■ Tasks:
A. For each statement about the essay on race, answer yes or no and quote the words of the essay that decide it: (i) many people from India are darker than many American "Blacks"; (ii) one's color is what determines a race; (iii) one should perhaps be allowed to choose one's preferred race.
B. Return the passage of the essay on race from "But consider, what" to "others define one’s race?", copied word for word.
C. Write the next part of the essay on race, picking up after its final sentence.

Segment Start: Extract provided

Reflections on Received Comments on Race

There is no question that the concept of race is deeply embedded in our collective consciousness, so much so that we even speak, in these responses and in the larger society, as if we are talking about a coherent reality – something that is objectively there, and which we must not fail to recognize, acknowledge, and whose consequences we must take into consideration, for example, in addressing racial inequities.

But consider, what determines a race? It can’t really be one’s color. Many people from India are darker than many American “Blacks”, for example. And so are people of other ethnicities. Is it one’s parentage, then? How many, and how far back? I know that some racists have defined people as Black who have one great great grandparent who was “Black,” but does that make any sense? For one, do we want to let such racist definitions be determinative? What makes 1/32 of one’s parentage sufficient to define one’s race? Is this because so-called genetic “blackness” is contaminating? Why not as much say that it is powerful? But why, then, let others define one’s race?

And if 1/32 makes no sense, why should 1/16th, or 1/8th, or 1/4th, or even 1/2th make sense? It would make more sense to at least define such a one as biracial, or multiracial. Or even more, in most of those cases, given the proportions of “genetic parentage”, to define the person as “white”, or whatever the other majority of their parentage was? Or then again, why not allow one to choose their preferred “race,” since the racial ascription is essentially arbitrary, when it is not actually explicitly “racist?”

Segment End: Extract provided
Segment Start: Information

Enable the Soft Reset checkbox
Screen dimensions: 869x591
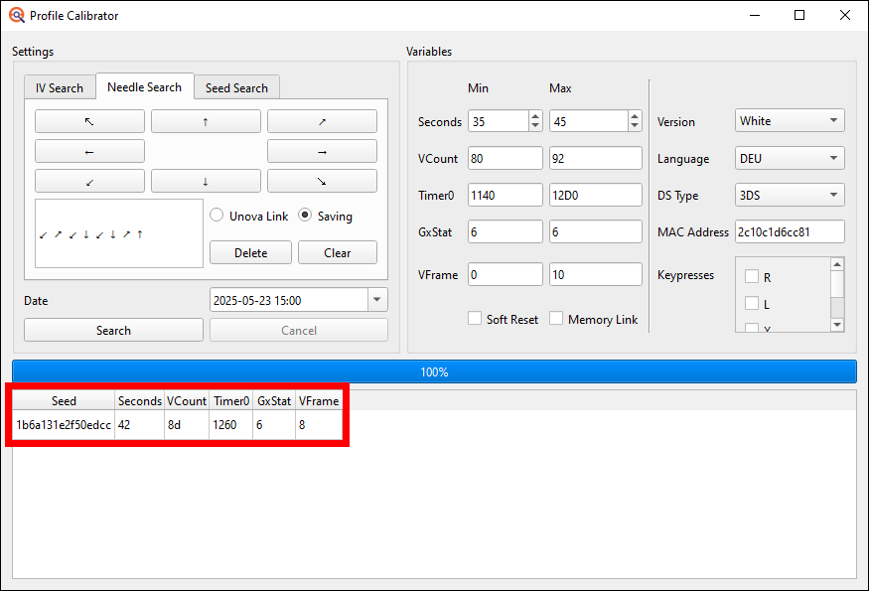[x=476, y=319]
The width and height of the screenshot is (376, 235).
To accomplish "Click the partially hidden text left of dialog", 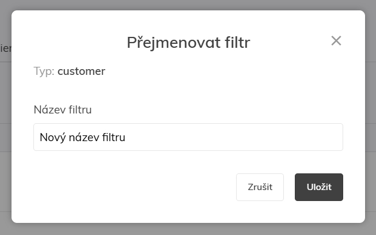I will 5,48.
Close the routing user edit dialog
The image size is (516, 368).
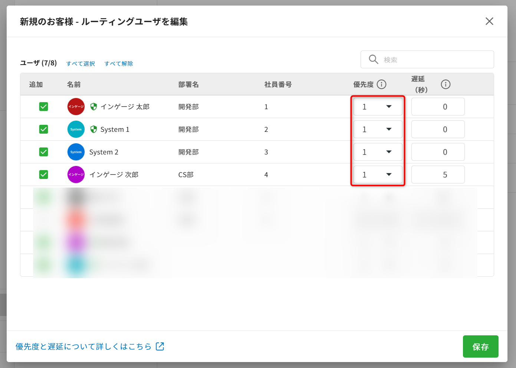(x=489, y=21)
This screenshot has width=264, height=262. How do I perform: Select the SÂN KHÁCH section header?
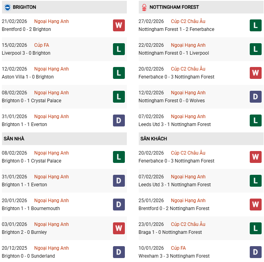pyautogui.click(x=153, y=139)
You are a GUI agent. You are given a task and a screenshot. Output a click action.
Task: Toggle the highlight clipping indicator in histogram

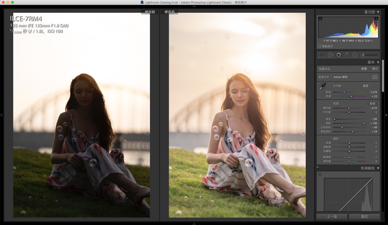(x=376, y=18)
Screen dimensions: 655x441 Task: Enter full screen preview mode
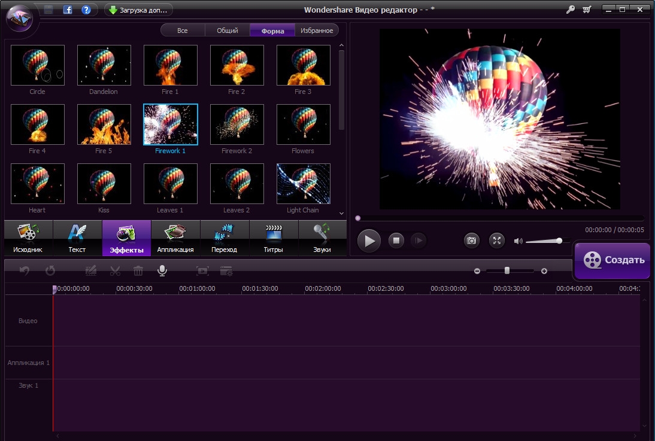point(497,241)
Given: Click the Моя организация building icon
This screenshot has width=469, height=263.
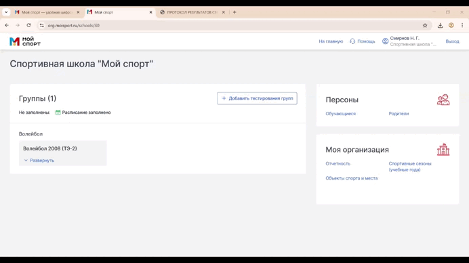Looking at the screenshot, I should coord(443,150).
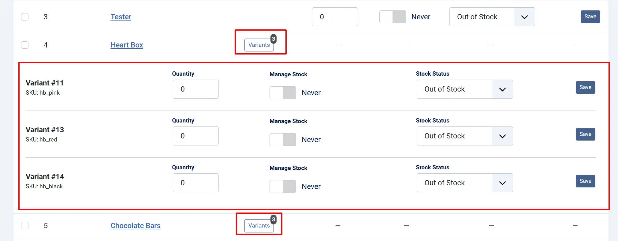Check the Chocolate Bars row checkbox
This screenshot has height=241, width=618.
tap(25, 226)
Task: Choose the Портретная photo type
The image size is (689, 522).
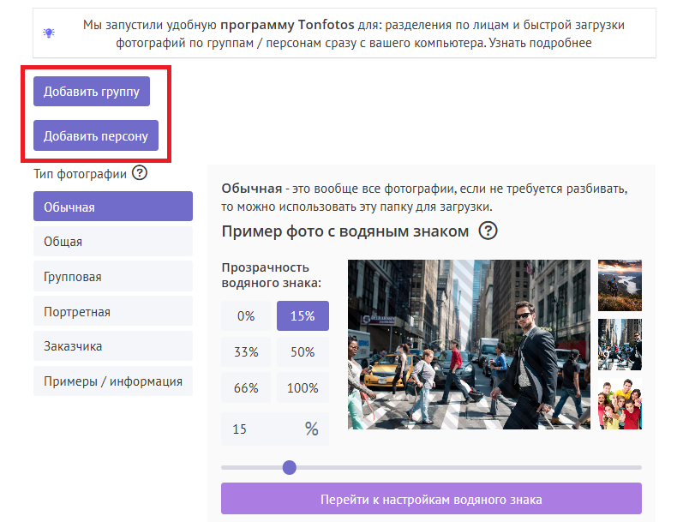Action: pos(113,312)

Segment End: Information

■ Task-by-task outputs:
A.
(i) Yes: "Many people from India are darker than many American “Blacks”, for example."
(ii) No: "It can’t really be one’s color."
(iii) Yes: "why not allow one to choose their preferred “race,”"

B.
But consider, what determines a race? It can’t really be one’s color. Many people from India are darker than many American “Blacks”, for example. And so are people of other ethnicities. Is it one’s parentage, then? How many, and how far back? I know that some racists have defined people as Black who have one great great grandparent who was “Black,” but does that make any sense? For one, do we want to let such racist definitions be determinative? What makes 1/32 of one’s parentage sufficient to define one’s race? Is this because so-called genetic “blackness” is contaminating? Why not as much say that it is powerful? But why, then, let others define one’s race?

C.
If we think we need to continue to organize people in accordance with color, in order to address individual or systemic injustice, we can, of course, do that, though the classifications will be somewhat confused – and perhaps even a bit arbitrary – as they are somewhat now, as, for example, when we speak of injustice to BIPOC groups, and even further, sometimes include Moslems, and others, such as LGBTQ, etc.

But this shows we don’t need the fabricated concept of race to address injustice. Why can we not, for example, consider the treatment given to African-Americans? To Haitian-Americans? To Latinos? To any number of ethnicities, nationalities, religions, or any other objective category that we feel the need to distinguish for understanding, appreciation, or equitability? These are all objective categories of personal identification, with which individuals are more or less free to choose to identify with, or not to identify with. But none of them are categories created to denigrate them, and with which one is identified by an essentially arbitrary determination that was established and maintained by their “racist” oppressors. I welcome further comment on these observations.